--- Task statement ---
Only one stretch of the data below is wanted: the lines starting at the one with "Task: Open the (C:) drive combo box" and ending at the one with "Viewport: 669px width, 540px height.", both included, given again exactly.

* * * * *

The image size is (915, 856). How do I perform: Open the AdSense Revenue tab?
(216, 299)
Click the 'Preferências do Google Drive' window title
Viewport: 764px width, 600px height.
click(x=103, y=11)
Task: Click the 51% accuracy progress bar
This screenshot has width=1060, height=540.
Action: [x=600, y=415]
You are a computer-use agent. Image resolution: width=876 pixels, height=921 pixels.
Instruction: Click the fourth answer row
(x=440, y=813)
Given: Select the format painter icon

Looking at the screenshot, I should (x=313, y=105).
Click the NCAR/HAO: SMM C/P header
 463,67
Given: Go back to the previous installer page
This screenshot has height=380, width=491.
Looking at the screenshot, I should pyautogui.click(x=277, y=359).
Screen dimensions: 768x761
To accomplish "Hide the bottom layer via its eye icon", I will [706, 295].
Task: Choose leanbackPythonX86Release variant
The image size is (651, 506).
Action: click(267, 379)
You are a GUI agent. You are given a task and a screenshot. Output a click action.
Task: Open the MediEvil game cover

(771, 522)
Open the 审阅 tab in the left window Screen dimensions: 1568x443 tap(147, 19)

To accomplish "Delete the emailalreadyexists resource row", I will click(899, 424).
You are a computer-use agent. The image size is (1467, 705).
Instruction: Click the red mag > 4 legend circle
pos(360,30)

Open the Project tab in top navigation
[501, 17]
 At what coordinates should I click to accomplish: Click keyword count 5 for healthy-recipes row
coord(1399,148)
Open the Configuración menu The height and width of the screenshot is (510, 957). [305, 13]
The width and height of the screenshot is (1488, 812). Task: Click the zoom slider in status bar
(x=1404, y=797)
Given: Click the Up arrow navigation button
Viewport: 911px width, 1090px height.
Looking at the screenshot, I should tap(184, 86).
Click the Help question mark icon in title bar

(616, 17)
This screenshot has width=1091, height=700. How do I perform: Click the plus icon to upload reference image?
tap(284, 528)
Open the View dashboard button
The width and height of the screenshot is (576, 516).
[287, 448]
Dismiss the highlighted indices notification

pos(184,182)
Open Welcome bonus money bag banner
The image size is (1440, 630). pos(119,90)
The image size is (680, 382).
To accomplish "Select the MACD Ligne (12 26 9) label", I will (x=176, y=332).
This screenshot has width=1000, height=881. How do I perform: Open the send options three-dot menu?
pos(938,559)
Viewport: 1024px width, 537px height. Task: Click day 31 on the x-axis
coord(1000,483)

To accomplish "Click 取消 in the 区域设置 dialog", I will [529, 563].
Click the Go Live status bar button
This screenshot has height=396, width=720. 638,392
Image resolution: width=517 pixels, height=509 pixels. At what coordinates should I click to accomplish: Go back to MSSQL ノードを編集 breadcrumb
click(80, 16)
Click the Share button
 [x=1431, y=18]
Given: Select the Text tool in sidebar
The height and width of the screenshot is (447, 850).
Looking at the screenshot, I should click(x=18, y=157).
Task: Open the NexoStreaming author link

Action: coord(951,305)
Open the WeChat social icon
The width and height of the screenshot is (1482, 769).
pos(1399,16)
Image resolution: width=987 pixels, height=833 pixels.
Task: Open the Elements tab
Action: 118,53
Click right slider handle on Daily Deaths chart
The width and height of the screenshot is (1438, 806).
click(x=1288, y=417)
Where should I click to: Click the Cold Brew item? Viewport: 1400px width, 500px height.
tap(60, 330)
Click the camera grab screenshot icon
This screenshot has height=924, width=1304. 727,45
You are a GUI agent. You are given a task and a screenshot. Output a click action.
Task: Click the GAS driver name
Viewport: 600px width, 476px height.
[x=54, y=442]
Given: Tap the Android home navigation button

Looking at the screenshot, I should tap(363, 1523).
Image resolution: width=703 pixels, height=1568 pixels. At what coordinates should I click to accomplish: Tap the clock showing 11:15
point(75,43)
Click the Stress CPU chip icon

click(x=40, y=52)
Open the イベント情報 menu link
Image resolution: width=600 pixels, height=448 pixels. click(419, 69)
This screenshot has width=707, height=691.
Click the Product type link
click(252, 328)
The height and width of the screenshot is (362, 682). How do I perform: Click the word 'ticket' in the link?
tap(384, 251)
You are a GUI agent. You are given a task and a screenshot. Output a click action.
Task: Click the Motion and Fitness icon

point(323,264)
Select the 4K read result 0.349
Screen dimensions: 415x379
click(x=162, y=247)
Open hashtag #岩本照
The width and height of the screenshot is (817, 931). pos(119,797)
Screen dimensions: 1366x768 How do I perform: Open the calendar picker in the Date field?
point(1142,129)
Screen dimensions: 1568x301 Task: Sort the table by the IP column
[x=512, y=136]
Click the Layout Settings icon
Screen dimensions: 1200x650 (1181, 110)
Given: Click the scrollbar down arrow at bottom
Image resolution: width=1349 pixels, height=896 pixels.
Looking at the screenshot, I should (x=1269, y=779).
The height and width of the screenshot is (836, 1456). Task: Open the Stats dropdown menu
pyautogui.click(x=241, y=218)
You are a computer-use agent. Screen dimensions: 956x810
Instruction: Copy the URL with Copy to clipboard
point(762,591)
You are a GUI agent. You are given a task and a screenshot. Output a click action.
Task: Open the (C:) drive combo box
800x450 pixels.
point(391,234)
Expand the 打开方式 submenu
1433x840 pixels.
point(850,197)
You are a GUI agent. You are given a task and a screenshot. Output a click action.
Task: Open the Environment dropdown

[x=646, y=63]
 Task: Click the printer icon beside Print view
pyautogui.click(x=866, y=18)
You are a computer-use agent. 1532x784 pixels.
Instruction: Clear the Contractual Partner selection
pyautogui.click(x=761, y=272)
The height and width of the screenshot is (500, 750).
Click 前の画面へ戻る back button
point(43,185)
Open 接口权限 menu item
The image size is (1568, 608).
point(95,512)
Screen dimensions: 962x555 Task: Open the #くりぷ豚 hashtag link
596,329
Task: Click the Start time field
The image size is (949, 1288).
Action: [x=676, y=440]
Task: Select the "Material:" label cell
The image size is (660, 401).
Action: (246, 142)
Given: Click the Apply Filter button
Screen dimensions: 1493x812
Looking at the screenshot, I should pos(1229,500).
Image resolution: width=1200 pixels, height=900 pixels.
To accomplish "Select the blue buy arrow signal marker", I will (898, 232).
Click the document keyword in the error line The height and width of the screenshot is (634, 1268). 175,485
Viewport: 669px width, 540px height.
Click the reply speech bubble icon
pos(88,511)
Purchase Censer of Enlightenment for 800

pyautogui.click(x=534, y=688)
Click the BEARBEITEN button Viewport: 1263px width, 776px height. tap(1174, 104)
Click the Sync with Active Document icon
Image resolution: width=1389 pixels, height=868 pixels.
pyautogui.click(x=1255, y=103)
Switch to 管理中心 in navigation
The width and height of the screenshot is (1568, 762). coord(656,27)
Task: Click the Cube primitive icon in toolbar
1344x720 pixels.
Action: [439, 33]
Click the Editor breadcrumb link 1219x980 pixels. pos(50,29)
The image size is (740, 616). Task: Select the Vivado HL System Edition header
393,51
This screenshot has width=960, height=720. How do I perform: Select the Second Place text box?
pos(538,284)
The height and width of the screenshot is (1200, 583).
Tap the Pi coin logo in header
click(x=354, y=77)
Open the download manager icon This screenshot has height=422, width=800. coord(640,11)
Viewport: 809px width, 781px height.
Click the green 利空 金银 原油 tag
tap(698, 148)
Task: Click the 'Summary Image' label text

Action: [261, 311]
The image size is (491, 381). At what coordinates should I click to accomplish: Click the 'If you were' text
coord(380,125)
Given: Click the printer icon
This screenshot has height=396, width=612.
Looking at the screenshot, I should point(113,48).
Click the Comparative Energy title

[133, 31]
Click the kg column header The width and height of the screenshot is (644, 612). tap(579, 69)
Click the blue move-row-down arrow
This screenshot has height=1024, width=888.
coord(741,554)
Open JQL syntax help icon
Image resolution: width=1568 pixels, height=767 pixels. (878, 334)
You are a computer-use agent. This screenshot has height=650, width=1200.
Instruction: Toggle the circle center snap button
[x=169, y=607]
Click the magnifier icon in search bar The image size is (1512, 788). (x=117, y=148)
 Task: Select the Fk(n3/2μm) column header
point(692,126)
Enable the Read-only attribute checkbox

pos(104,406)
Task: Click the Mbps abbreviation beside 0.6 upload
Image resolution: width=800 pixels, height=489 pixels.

* * * * *

--- Task solution ---
Task: Open the (C:) drive combo box
800x450 pixels.
point(391,234)
Expand the 打开方式 submenu
1433x840 pixels.
point(850,197)
You are a GUI agent. You are given a task and a screenshot. Output a click action.
Task: Open the Environment dropdown

[x=646, y=63]
 Task: Click the printer icon beside Print view
pyautogui.click(x=866, y=18)
You are a computer-use agent. 1532x784 pixels.
Instruction: Clear the Contractual Partner selection
pyautogui.click(x=761, y=272)
The height and width of the screenshot is (500, 750).
Click 前の画面へ戻る back button
point(43,185)
Open 接口权限 menu item
The image size is (1568, 608).
point(95,512)
Screen dimensions: 962x555 Task: Open the #くりぷ豚 hashtag link
596,329
Task: Click the Start time field
The image size is (949, 1288).
Action: [x=676, y=440]
Task: Select the "Material:" label cell
The image size is (660, 401).
Action: (246, 142)
Given: Click the Apply Filter button
Screen dimensions: 1493x812
Looking at the screenshot, I should pos(1229,500).
Image resolution: width=1200 pixels, height=900 pixels.
To accomplish "Select the blue buy arrow signal marker", I will (898, 232).
Click the document keyword in the error line The height and width of the screenshot is (634, 1268). 175,485
Viewport: 669px width, 540px height.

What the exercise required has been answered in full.